→ **Exercise aim**
Take every line from the listing below that contains "highlighted".

→ **Records for this exercise**
>>>>>
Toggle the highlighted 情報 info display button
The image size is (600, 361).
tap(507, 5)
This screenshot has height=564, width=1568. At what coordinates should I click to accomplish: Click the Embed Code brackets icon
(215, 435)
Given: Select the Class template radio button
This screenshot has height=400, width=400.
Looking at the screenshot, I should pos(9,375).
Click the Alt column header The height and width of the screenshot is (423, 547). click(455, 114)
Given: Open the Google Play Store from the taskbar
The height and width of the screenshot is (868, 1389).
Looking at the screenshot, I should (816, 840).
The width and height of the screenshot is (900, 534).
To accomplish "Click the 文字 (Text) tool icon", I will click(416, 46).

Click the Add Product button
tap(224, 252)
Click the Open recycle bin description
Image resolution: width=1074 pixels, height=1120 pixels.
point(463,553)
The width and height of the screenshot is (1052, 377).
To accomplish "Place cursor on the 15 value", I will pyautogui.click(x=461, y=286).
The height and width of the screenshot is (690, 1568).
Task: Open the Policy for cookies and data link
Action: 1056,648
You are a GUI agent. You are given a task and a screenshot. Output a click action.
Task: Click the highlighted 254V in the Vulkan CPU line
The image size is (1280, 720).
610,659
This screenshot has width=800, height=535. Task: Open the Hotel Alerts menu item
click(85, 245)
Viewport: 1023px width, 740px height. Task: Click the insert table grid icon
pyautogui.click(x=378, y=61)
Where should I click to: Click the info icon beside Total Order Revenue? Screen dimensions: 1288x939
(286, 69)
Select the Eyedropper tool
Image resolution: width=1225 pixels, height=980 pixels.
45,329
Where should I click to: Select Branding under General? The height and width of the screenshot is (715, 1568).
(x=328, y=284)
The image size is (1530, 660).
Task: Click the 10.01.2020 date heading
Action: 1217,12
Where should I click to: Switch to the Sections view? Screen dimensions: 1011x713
<<<<<
→ **Result of this task**
Toggle the highlighted 情報 info display button
Task: Click the highlighted 254V in the Vulkan CPU line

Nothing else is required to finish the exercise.